TESTO ESTRATTO:
============================================================
UNA MISSIONE E UNA CHIAMATA PARTICOLARE

Dopo i Sacramenti dell’iniziazione cristiana ci concentriamo sui Sacramenti per il servizio, che aprono alle scelte fondamentali di vita cristiana. Il primo di essi è il Sacramento dell’Ordine Sacro. Il Catechismo della Chiesa Cattolica afferma che chi ha questo Sacramento “riceve un dono dello Spirito Santo che gli conferisce un mandato” (n.1530) e non una carica.  La parola “Ordine” è presa in prestito dalla cultura romana, un “ordo” era un gruppo che aveva un compito speciale riconosciuto (militari, magistrati, senatori). La parola vuol dire fila, serie, successione, rango, schiera, organizzazione. Con lo stesso termine dai primi secoli si identificano coloro che sono consacrati con l’olio e l’imposizione delle mani di un Apostolo o di un suo successore (tradizione biblica) per essere uniti alla loro missione e agire nella persona di Cristo, ripetere i Suoi gesti e le Sue parole.

I GRADI DELL’ORDINE

Questo Sacramento ha tre gradi, di quella che è una gerarchia ma di servizio, per cui dovremmo intenderla come una piramide rovesciata (il più importante in realtà è colui che deve servire di più):

1. Episcopato: i Vescovi sono i successori degli Apostoli e hanno il compito di guidare una chiesa locale (Torino, Susa, Pinerolo, Saluzzo, Cuneo, Fossano, Mondovì… le tante diocesi sparse nel mondo). Il Papa è il Vescovo di Roma e ha il compito di tenere unita la Chiesa e di provvedere che ogni diocesi abbia un proprio pastore. Il Papa viene scelto da alcuni Vescovi chiamati Cardinali (da “cardine”), che hanno il compito di aiutarlo nella sua missione. Il Vescovo è ordinato da tre vescovi con il mandato del Papa.
============================================================
[Voci di dati raccolte]
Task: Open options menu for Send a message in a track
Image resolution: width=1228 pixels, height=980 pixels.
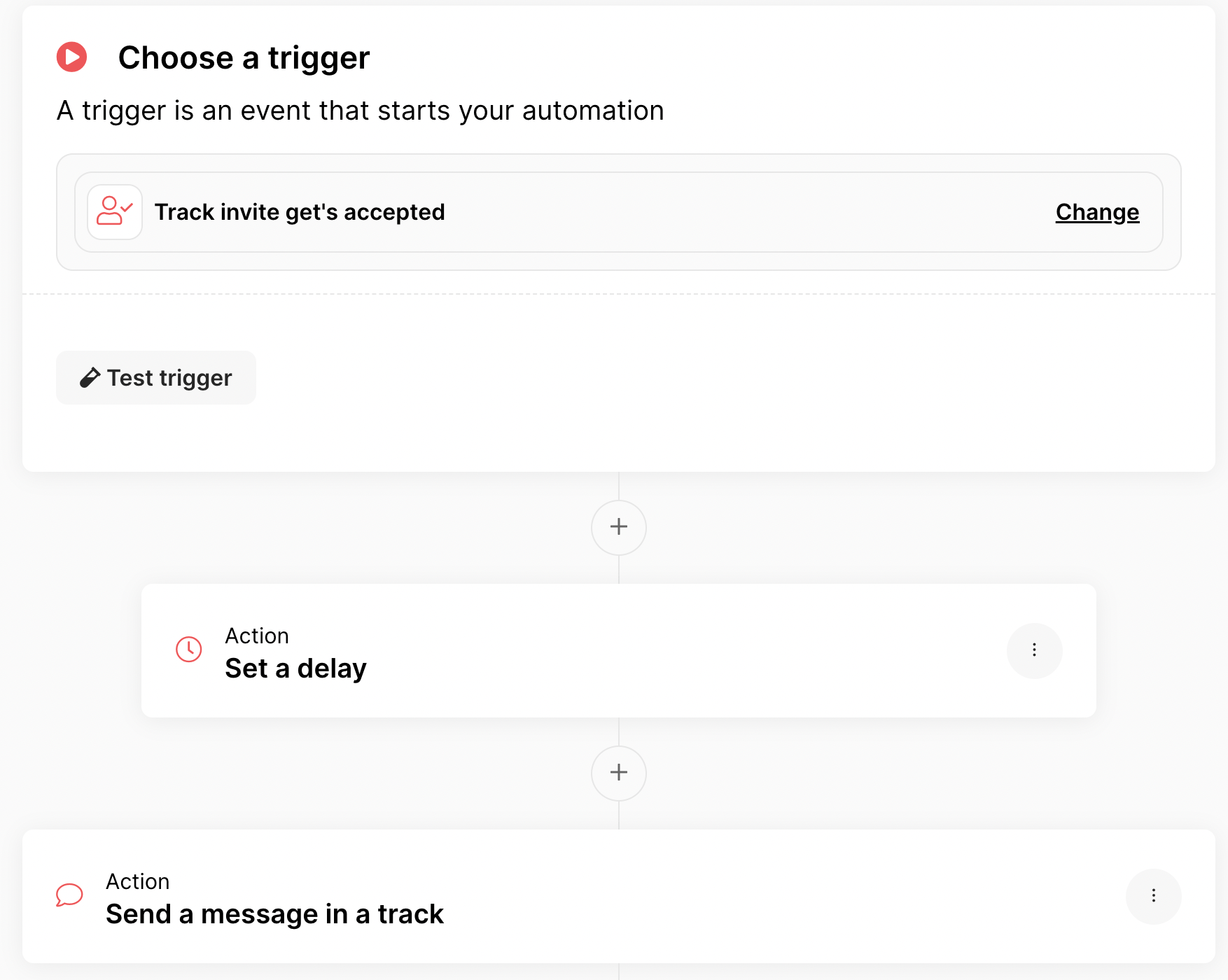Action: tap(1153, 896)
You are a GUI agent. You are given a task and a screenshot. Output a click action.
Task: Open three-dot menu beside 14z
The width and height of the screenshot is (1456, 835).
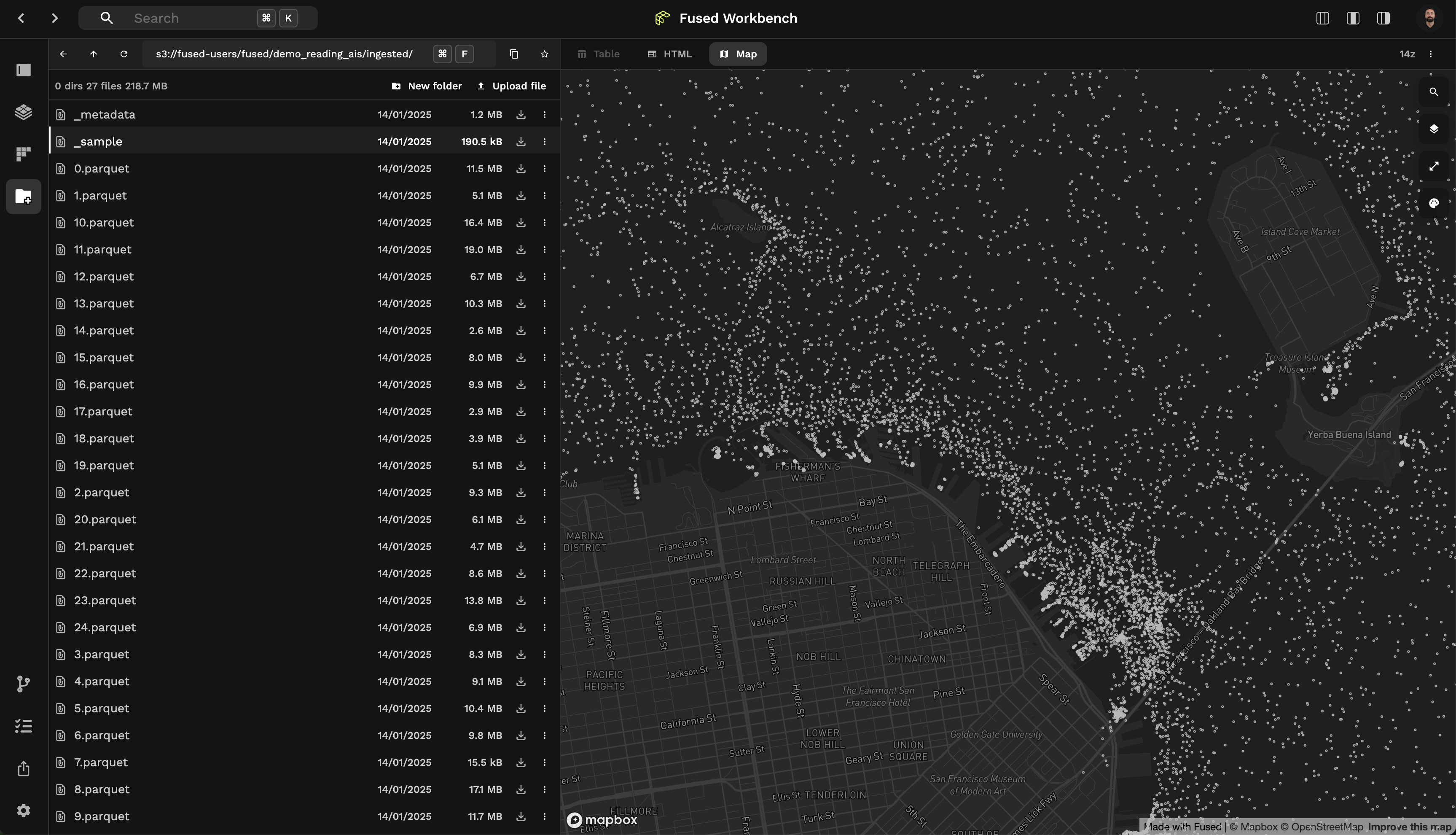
============================================================
COSA SI CHIEDE:
A. Riporta per intero e senza modifiche il testo sul Sacramento dell'Ordine.
B. Riscrivi tutto l'elenco delle voci di dati sostituendo "menu" con "panel" e lasciando invariato il resto. Non includere le immagini nella risposta.

SOLUZIONI:
A.
UNA MISSIONE E UNA CHIAMATA PARTICOLARE

Dopo i Sacramenti dell’iniziazione cristiana ci concentriamo sui Sacramenti per il servizio, che aprono alle scelte fondamentali di vita cristiana. Il primo di essi è il Sacramento dell’Ordine Sacro. Il Catechismo della Chiesa Cattolica afferma che chi ha questo Sacramento “riceve un dono dello Spirito Santo che gli conferisce un mandato” (n.1530) e non una carica.  La parola “Ordine” è presa in prestito dalla cultura romana, un “ordo” era un gruppo che aveva un compito speciale riconosciuto (militari, magistrati, senatori). La parola vuol dire fila, serie, successione, rango, schiera, organizzazione. Con lo stesso termine dai primi secoli si identificano coloro che sono consacrati con l’olio e l’imposizione delle mani di un Apostolo o di un suo successore (tradizione biblica) per essere uniti alla loro missione e agire nella persona di Cristo, ripetere i Suoi gesti e le Sue parole.

I GRADI DELL’ORDINE

Questo Sacramento ha tre gradi, di quella che è una gerarchia ma di servizio, per cui dovremmo intenderla come una piramide rovesciata (il più importante in realtà è colui che deve servire di più):

1. Episcopato: i Vescovi sono i successori degli Apostoli e hanno il compito di guidare una chiesa locale (Torino, Susa, Pinerolo, Saluzzo, Cuneo, Fossano, Mondovì… le tante diocesi sparse nel mondo). Il Papa è il Vescovo di Roma e ha il compito di tenere unita la Chiesa e di provvedere che ogni diocesi abbia un proprio pastore. Il Papa viene scelto da alcuni Vescovi chiamati Cardinali (da “cardine”), che hanno il compito di aiutarlo nella sua missione. Il Vescovo è ordinato da tre vescovi con il mandato del Papa.

B.
Task: Open options panel for Send a message in a track
Image resolution: width=1228 pixels, height=980 pixels.
Action: tap(1153, 896)
You are a GUI agent. You are given a task and a screenshot. Output a click action.
Task: Open three-dot panel beside 14z
The width and height of the screenshot is (1456, 835).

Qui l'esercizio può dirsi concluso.